1.端上接入协议
如何自行开发代码访问阿里语音服务_智能语音交互(ISI)-阿里云帮助中心
2.接口修改结果逻辑及端上调用步骤
阿里client server交互流程图:
阿里语音接收识别结果:
begin_time time 含义
客户端循环发送语音数据,持续接收识别结果:
- SentenceBegin 事件表示检测到一句话的开始
- TranscriptionResultChanged 事件表示识别结果发生了变化。
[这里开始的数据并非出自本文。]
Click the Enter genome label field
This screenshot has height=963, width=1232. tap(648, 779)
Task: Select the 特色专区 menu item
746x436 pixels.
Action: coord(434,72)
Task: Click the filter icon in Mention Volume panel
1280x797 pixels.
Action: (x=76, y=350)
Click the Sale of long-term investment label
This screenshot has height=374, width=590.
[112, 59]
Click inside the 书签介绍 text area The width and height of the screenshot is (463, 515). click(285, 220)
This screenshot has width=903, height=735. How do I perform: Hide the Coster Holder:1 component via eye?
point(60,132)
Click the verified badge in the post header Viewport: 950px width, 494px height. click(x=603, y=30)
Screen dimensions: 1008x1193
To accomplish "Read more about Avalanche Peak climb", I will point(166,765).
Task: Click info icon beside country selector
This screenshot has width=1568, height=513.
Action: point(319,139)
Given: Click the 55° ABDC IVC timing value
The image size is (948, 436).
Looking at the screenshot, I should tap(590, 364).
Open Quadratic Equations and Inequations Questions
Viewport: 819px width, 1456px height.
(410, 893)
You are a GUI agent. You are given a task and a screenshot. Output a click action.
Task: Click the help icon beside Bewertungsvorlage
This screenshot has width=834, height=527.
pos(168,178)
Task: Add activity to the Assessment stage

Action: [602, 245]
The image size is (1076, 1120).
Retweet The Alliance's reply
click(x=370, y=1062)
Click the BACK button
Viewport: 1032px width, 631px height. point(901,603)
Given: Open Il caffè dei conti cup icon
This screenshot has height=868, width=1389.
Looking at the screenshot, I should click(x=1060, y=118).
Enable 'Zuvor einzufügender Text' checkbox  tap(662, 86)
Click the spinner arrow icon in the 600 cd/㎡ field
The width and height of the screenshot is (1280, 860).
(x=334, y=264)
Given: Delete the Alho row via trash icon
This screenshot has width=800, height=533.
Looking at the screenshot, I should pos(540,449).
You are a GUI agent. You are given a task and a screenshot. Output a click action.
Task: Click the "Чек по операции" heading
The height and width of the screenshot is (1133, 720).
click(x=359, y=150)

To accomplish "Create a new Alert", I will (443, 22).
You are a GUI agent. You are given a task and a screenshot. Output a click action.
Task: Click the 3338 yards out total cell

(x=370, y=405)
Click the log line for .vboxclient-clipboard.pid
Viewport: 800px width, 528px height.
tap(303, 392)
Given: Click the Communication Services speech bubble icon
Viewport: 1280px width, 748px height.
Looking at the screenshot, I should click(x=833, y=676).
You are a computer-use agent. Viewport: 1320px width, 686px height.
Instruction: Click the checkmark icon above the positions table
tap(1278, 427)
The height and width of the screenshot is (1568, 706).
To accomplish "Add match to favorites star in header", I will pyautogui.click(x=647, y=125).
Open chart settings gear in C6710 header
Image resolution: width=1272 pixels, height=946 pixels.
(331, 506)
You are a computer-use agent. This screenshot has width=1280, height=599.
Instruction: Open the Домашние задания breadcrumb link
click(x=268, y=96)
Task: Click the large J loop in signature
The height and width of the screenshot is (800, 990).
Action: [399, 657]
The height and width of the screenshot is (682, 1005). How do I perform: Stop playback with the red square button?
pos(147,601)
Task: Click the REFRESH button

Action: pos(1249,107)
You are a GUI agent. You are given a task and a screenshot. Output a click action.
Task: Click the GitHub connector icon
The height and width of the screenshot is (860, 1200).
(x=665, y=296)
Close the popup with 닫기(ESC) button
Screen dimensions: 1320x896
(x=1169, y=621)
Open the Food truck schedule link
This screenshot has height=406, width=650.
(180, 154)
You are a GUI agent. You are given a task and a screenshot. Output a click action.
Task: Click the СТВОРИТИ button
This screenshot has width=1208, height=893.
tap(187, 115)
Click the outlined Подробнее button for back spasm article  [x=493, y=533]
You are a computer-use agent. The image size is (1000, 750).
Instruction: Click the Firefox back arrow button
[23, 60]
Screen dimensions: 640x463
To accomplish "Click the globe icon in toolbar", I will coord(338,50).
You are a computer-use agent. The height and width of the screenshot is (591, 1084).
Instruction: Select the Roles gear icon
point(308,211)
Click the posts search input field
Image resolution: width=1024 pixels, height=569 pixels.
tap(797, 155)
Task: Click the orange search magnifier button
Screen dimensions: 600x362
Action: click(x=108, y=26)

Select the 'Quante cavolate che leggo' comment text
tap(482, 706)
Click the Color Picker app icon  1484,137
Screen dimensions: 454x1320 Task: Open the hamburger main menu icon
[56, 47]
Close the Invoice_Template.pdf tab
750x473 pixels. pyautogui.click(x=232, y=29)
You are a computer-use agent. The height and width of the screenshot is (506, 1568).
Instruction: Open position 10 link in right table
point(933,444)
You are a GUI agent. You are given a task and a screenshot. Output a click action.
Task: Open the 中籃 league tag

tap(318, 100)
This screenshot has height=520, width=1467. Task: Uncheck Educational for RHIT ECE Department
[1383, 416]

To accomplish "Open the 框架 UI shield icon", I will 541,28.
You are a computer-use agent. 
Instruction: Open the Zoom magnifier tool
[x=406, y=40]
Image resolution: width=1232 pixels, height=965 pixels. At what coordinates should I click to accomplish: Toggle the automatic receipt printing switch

仅当请求消息中设置参数 enable_intermediate_result 为 ture 才会返回,默认为 false。
{
"header": {
"namespace": "SpeechTranscriber",
"name": "TranscriptionResultChanged",
"status": 20000000,
"message_id": "dc21193fada84380a3b6137875ab****",
"task_id": "5ec521b5aa104e3abccf3d361822****",
"status_text": "Gateway:SUCCESS:Success."
},
"payload": {
"index": 1,
"time": 1835,
"result": "北京的天",
"confidence": 1.0,
"words": [{
"text": "北京",
"startTime": 630,
"endTime": 930
}, {
"text": "的",
"startTime": 930,
"endTime": 1110
}, {
"text": "天",
"startTime": 1110,
"endTime": 1140
}]
}
}
payload 参数说明:
参数 | 类型 | 说明 |
index | integer | 句子编号,1 开始递增 |
time | integer | 已处理音频时长,ms |
result | string | 当前句子识别结果 |
words | list<> | 句子的词信息,enable_words 需要设置为 true |
confidence | double | 当前句子识别结果的置信度,取值范围:[0.0, 1.0]。值越大置信度越高 |
- SentenceEnd 事件表示服务端检测到一句话的结束并将这句话最终结果发给用户,所谓最终结果,就是后面即使接收到音频,也不会对这个数据进行修正,也就是说目前阿里的设计是只支持句内修正,因为一般情况下句内相关性比较大,用来做参考纠正效果比较好。
{
"header": {
"namespace": "SpeechTranscriber",
"name": "SentenceEnd",
"status": 20000000,
"message_id": "c3a9ae4b231649d5ae05d4af36fd****",
"task_id": "5ec521b5aa104e3abccf3d361822****",
"status_text": "Gateway:SUCCESS:Success."
},
"payload": {
"index": 1,
"time": 1820,
"begin_time": 0,
"result": "北京的天气。",
"confidence": 1.0,
"words": [{
"text": "北京",
"startTime": 630,
"endTime": 930
}, {
"text": "的",
"startTime": 930,
"endTime": 1110
}, {
"text": "天气",
"startTime": 1110,
"endTime": 1380
}]
}
}
payload对象参数说明:
参数 | 类型 | 说明 |
index | Integer | 句子编号,从1开始递增。 |
time | Integer | 当前已处理的音频时长,单位是毫秒。 |
begin_time | Integer | 当前句子对应的SentenceBegin事件的时间,单位是毫秒。 |
result | String | 当前的识别结果。 |
words | List< Word > | 当前句子的词信息,需要将enable_words设置为true。 |
confidence | Double | 当前句子识别结果的置信度,取值范围:[0.0,1.0]。值越大表示置信度越高。 |
Words对象参数说明:
参数 | 类型 | 说明 |
text | String | 文本。 |
startTime | Integer | 词开始时间,单位为毫秒。 |
endTime | Integer | 词结束时间,单位为毫秒。 |
腾讯实时语音接收识别结果:
语音识别 实时语音识别(websocket)-API 文档-文档中心-腾讯云
无相应字段配置
-
3.两个重要的功能字段
在上面描述端上调用步骤的时候提到了句内修正,那么怎么知道什么样的音频是一句话,下面有两个协议参数,对应了断句的两种策略。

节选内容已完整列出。